The FMLA amendments are now codified as Section 585 of Division A, Title V, Subtitle H of the National Defense Authorization Act and, in summary, provide for the following:
1. “Exigency” Leave. The new law provides for an additional basis for an employee to take FMLA leave if there is a “qualifying exigency” that arises from the fact that the employee’s spouse, son, daughter, or parent is on active duty or has been notified of an impending call or order to active duty. Congress has directed the Secretary of Labor to issue regulations to determine what constitutes such an “exigency”.
An employee seeking a leave related to an “exigency” must provide as much notice to the employer as is reasonable and practicable and, just like in the case of other qualifying reasons for FMLA leave, employees qualifying for “exigency” leave are entitled to 12 weeks in a 12 month period.
2. “Caregiver” Leave.
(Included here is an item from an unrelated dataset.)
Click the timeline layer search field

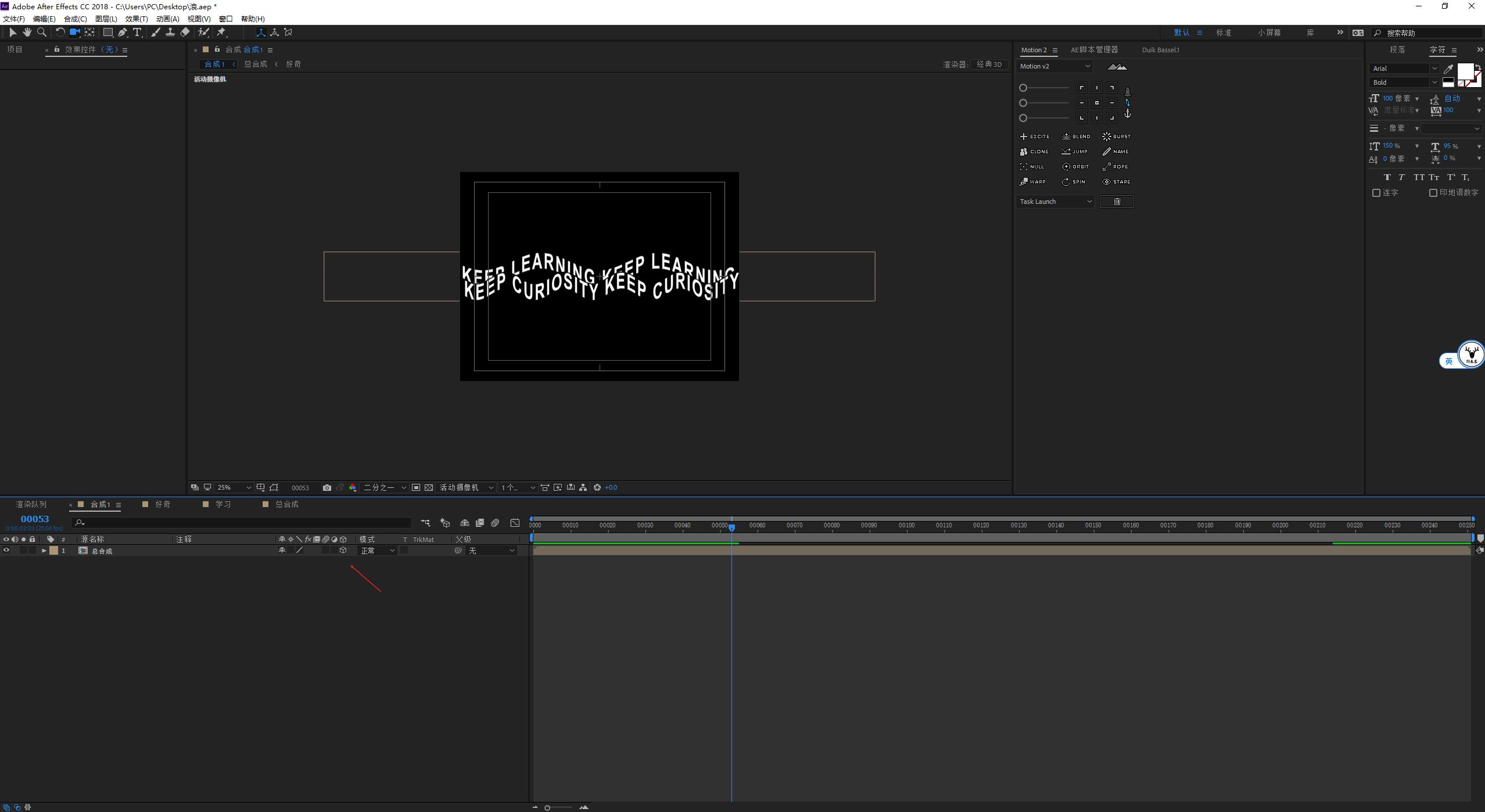244,523
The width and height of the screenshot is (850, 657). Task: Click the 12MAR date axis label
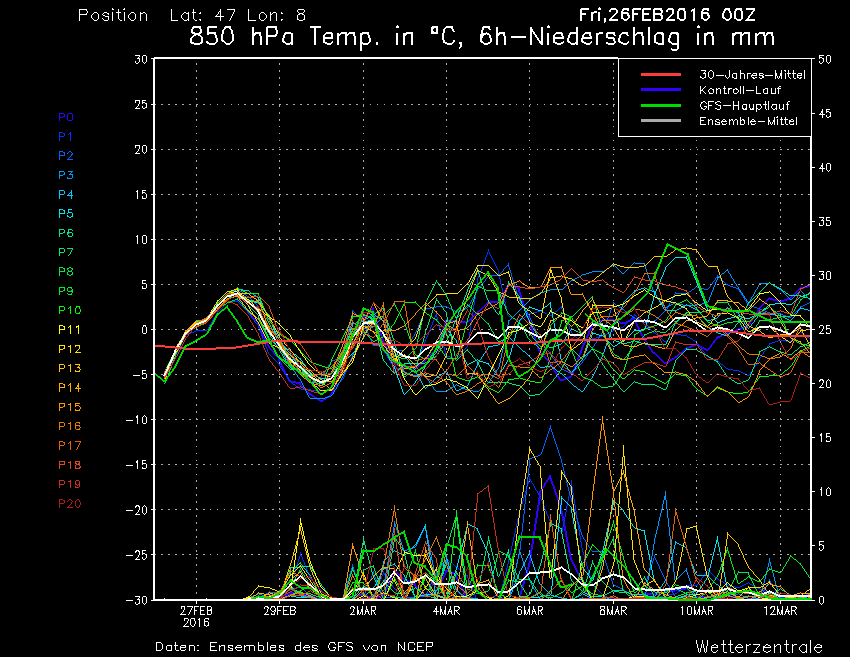click(x=780, y=610)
The other new FMLA leave entitlement provides that an eligible employee may take up to 26 weeks of FMLA leave in a single 12-month period to care for a spouse, son, daughter, parent, or next of kin (“nearest blood relative”) who is a covered servicemember. A “covered servicemember” is one who is in the Armed Forces, including members of the National Guard or Reserves, who has a “serious illness or injury” incurred while on active duty that may render the servicemember unable to perform the duties of his or her office, grade, rank or rating and for which the servicemember is: a) undergoing medical treatment, recuperation, or therapy; b) an outpatient; or c) on a temporary disability retired list. This leave entitlement is available during a single 12-month period.
The law provides that if an employee is eligible under the “caregiver” basis for leave and another basis for FMLA leave (e.g. “exigency” or one of the other reasons already listed under the FMLA), he/she shall be entitled for a combined total of 26 weeks during the 12 month period. Also, in cases where both spouses work for the same employer, the aggregate total of leave for caregiver leave is 26 weeks. Just like with other FMLA leave entitlements, “exigency” leave and “caregiver” leave may be taken on an intermittent or reduced schedule basis. The law also authorizes an employee to elect or an employer to require, that the employee substitute any accrued paid vacation leave, personal leave, family leave, or medical or sick leave for these FMLA qualifying leaves of absence. Finally, the law provides that an employer may require a medical certification for caregiver leave and authorizes the Secretary of Labor to define this process through its regulations. We will update you as the Secretary of Labor issues its regulations on these two new FMLA leave entitlements.
On a related note: California employers should keep in mind that there is also a newly enacted state Military Family Leave law that entitles certain qualified employees unpaid leave to be with their family members who are on leave from the military service.